Re: daily SolrCloud collection wipes

Erick Erickson
Werner:

Who is sending the delete-by-query? What I’m really wondering is if it’s done by something internal to Solr (in which case I’d like to track it down) or something outside Solr in which case we don’t need to be concerned...

Thanks,
Erick

> On Nov 15, 2019, at 1:38 AM, Werner Detter <[hidden email]> wrote:
>
> Hi,
>
>> Currently logging is disabled due to performance on the live setup. But tonight, bevor
>> this happens, we'll enable logging an we'll hopefully see something to track down the
>> source for the documents deletion in the collection.
>
> tcpdump and the logs revealed the source of the problem: the collections were indeed
> cleared by a delete *:* query.
>
> Cheers,
> Werner
>

Reply | Threaded
Open this post in threaded view
|

Re: daily SolrCloud collection wipes

Andrzej Białecki-2
In reply to this post by Shawn Heisey-2
This default autoscaling config helps to keep some aspects of SolrCloud clean - specifically:
* Inactive shard plan: it periodically checks whether there are old shards in INACTIVE state that can be removed. Shards in this state are left-over parent shards remaining after a *successful* SPLITSHARD operation (i.e. the SPLITSHARD has completed successfully and the new sub-shards are ACTIVE and in use, and the parent shards are no longer in use). That’s likely not your case.
* inactive markers plan has to do with Overseer state recovery when an overseer leader crashes. Again, this likely has nothing to do with your case.

As Shawn said, logs should be able to tell you what’s really happening. For example, there could be some wild external process in your setup that periodically cleans up the collections :)
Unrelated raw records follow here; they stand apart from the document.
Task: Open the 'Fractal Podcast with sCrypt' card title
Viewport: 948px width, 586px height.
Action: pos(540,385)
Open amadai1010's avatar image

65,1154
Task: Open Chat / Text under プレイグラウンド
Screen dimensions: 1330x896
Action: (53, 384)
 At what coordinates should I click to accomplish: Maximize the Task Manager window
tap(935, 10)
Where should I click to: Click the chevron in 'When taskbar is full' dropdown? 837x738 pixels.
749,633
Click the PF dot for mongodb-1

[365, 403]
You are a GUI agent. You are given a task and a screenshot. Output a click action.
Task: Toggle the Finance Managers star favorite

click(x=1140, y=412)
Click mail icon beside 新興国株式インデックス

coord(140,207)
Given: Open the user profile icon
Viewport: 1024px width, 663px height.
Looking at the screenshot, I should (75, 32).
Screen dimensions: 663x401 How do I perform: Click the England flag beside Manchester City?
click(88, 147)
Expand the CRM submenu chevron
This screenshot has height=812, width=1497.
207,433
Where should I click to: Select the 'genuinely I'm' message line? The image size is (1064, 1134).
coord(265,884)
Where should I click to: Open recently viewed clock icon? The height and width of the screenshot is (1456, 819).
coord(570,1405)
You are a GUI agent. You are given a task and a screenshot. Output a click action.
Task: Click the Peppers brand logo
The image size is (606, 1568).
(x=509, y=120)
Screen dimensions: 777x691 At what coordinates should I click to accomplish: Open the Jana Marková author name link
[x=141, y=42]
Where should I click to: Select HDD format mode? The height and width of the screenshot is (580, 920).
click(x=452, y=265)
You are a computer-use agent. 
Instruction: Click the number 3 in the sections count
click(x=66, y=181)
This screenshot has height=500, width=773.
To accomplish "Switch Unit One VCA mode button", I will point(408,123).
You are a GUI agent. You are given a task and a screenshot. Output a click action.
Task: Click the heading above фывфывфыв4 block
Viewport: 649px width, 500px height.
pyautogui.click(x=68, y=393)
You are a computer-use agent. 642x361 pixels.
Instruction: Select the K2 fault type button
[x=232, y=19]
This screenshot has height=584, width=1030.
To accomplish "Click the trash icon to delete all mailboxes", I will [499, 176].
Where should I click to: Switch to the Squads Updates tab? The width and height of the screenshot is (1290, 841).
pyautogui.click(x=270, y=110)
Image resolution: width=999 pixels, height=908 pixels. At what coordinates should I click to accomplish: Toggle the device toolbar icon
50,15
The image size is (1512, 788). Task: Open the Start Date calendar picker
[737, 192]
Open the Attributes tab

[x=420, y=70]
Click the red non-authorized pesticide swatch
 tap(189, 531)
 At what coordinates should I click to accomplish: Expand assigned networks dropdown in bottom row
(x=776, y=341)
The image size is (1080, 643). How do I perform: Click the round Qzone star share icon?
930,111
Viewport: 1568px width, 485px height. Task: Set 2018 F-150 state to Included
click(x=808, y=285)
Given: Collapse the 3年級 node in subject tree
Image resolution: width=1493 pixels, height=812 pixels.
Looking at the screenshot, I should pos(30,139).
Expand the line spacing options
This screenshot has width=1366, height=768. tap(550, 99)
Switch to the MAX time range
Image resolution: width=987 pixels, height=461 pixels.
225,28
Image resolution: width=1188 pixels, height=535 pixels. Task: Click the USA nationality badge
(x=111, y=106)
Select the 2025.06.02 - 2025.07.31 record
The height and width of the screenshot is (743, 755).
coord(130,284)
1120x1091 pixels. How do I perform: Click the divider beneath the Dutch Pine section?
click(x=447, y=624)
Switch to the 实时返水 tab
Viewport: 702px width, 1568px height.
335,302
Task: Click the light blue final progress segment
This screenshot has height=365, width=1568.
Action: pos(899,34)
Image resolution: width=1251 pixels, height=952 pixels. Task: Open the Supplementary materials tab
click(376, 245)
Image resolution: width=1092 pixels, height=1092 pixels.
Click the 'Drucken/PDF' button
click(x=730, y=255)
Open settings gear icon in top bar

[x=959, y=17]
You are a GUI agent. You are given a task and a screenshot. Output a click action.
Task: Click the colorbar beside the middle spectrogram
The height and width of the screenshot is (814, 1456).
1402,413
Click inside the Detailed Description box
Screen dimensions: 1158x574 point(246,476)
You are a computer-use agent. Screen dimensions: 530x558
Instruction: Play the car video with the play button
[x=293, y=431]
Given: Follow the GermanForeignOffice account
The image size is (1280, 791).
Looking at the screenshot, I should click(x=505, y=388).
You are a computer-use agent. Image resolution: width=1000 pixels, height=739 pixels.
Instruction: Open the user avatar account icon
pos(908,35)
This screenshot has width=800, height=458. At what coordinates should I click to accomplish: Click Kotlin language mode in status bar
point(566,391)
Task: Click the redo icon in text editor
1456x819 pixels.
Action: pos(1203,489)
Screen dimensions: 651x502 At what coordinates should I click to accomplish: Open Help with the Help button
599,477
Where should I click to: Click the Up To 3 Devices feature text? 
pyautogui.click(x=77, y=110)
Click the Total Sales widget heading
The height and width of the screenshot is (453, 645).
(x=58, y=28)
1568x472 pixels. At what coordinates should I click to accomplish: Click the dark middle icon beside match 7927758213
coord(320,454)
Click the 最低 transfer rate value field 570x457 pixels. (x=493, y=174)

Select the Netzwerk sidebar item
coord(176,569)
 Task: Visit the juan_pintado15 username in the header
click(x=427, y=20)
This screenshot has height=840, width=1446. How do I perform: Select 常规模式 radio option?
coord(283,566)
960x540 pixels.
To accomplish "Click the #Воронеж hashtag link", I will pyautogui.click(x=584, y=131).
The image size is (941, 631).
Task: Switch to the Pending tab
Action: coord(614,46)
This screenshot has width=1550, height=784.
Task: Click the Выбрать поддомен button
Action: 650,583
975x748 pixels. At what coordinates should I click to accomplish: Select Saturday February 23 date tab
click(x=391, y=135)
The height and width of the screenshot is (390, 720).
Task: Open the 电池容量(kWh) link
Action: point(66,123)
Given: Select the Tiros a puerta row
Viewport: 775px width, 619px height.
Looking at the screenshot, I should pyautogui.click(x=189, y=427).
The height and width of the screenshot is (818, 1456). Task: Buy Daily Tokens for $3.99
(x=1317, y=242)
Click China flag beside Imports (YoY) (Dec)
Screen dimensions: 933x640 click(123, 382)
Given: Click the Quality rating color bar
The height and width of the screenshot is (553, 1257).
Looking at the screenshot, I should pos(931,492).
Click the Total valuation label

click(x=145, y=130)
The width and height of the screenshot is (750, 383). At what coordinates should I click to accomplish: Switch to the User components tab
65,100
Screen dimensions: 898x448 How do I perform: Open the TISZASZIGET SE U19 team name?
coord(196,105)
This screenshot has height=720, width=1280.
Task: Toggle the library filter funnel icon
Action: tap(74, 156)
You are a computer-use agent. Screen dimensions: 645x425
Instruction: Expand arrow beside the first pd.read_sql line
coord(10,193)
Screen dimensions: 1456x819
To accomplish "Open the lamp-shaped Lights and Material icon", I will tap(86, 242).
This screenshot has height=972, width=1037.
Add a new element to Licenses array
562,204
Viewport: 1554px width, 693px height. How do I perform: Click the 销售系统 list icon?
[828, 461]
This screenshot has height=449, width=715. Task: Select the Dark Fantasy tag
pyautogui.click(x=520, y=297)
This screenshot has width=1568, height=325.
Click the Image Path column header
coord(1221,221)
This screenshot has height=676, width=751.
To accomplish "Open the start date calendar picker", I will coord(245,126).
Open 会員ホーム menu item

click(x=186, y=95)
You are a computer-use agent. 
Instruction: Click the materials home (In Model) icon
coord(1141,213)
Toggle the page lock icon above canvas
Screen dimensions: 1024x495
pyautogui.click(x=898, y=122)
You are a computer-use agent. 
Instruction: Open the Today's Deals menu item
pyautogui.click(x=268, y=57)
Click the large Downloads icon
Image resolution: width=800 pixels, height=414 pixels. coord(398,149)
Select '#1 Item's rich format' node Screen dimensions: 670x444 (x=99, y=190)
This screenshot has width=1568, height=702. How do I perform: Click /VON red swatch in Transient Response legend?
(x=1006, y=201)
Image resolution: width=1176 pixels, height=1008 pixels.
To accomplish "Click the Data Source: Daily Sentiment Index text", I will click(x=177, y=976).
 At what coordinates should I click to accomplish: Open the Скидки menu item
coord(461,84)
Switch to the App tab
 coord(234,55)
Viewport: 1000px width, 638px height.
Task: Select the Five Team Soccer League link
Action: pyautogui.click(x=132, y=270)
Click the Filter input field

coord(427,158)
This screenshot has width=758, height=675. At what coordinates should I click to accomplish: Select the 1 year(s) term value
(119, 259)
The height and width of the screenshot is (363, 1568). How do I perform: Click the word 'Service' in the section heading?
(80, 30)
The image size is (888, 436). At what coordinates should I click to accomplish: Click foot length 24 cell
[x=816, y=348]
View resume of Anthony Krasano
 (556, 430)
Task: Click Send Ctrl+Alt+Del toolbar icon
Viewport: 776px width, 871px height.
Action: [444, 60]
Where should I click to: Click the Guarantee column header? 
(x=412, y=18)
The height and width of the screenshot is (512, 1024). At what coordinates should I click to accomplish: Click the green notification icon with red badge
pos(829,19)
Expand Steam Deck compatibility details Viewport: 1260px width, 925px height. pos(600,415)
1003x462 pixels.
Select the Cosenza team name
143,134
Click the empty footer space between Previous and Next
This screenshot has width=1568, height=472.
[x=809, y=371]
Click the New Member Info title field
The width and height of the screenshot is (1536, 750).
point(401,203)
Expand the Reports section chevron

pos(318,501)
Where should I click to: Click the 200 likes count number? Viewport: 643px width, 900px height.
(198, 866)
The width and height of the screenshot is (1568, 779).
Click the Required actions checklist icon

> On 14 Nov 2019, at 18:25, Shawn Heisey <[hidden email]> wrote:
>
> On 11/14/2019 9:17 AM, Werner Detter wrote:
>> first, thanks for your response. By "reset" I mean: collection still exists
>> but documents have been dropped (from actually round 50k to 0). It happened
>> twice within the same timeframe early in the morning the last two days so I
>> was wondering if something within Solr like this:
>> ".scheduled_maintenance":{
>>       "name":".scheduled_maintenance",
>>       "event":"scheduled",
>>       "startTime":"NOW",
>>       "every":"+1DAY",
>>       "enabled":true,
>>       "actions"
>>         {
>>           "name":"inactive_shard_plan",
>>           "class":"solr.InactiveShardPlanAction"},
>>         {
>>           "name":"inactive_markers_plan",
>>           "class":"solr.InactiveMarkersPlanAction"},
>>         {
>>           "name":"execute_plan",
>>           "class":"solr.ExecutePlanAction"}]}},
>> could be the reason for the resets due to $something =) But I'm not sure about those
>> Solr maintenance things, that's why I initially asked on the mailinglist here. But
>> you said Solr doesn't contain any internal scheduling capability which means this
>> is probably something else. There are no crons on the operating system itself that do
>> any kind of solr maintenance.
>
> I was unaware of that config.  Had to look it up.  I have never looked at the autoscaling feature.  I'm not even sure what that config will actually do.  To me, it doesn't look like it's configured to do much.
>
> Someone who is familiar with that feature will need to chime in and confirm/refute my thoughts, but as far as I know, it is only capable of things like adding or removing replicas, not deleting the data or the index.
>
> Seeing the logs, with them set to the defaults that Solr ships, might reveal something.
>
> Thanks,
> Shawn
>